隨臨床對本病發病機制及治療方法不斷深入,部分研究發現,創面修復期間,缺乏真皮成分或真皮結構可引起成纖維細胞生物學行為過度表現,加劇瘢痕增生,補充真皮成分則能減輕瘢痕增生程度,提高創面愈合質量[8]。瘢痕是人體創傷修復過程中的必然產物,主要與瘢痕局部細胞因子及其信號轉導途徑的異常活化有關[9]。TGF-β是當前與瘢痕形成關系最為密切的生長因子,不僅能調節成纖維細胞等修復細胞合成、增殖,還能刺激肉芽組織生成,加快創面愈合[10]。有學者認為,創面修復過程中,EGF可抑制創面炎癥反應,并通過分泌多種細胞因子,促使膠原沉積,增強傷口強度,改善創面愈合質量[11]?;诖?,本研究以血清EGF、TGF-β作為觀察指標,并給予ADM與自體刃厚皮復合移植治療,結果顯示,術后3 d試驗組血清EGF、TGF-β高于對照組(P<0.05),術后6個月試驗組瘢痕增生程度輕于對照組(P<0.05),原因在于ADM保濕效果好,利于皮片生長擴展及挽救間生態組織,防止創面加深、擴大,從而降低炎癥反應、應激反應,增強生長因子活性,減輕瘢痕增生,與自體表皮復合移植后可顯著增加移植物耐磨性、韌性,防止瘢痕形成,同時還可促使真皮、表皮連接及角質形成細胞增殖、分化,恢復創面固有屏障作用[12]。

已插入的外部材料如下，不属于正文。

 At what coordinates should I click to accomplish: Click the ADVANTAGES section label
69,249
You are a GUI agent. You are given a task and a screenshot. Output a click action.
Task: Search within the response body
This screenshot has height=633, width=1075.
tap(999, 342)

另外筆者獲得如下體會:(1)ADM使用時需自然展開,不得過度拉開網孔;(2)ADM移植時需保證基底膜面朝上,真皮面朝下,利于創面愈合;(3)自體刃厚皮片切取厚度為0.1~0.2 mm,刃厚皮越薄、越完整越利于成活,特別是在大面積深度燒傷患者中。
綜上,ADM聯合自體刃厚皮移植用于早期燒傷患者,在提高皮片成活率及創面愈合率、縮短創面愈合時間、減輕瘢痕增生程度方面具有重要作用,機制可能與EGF、TGF-β水平升高有關。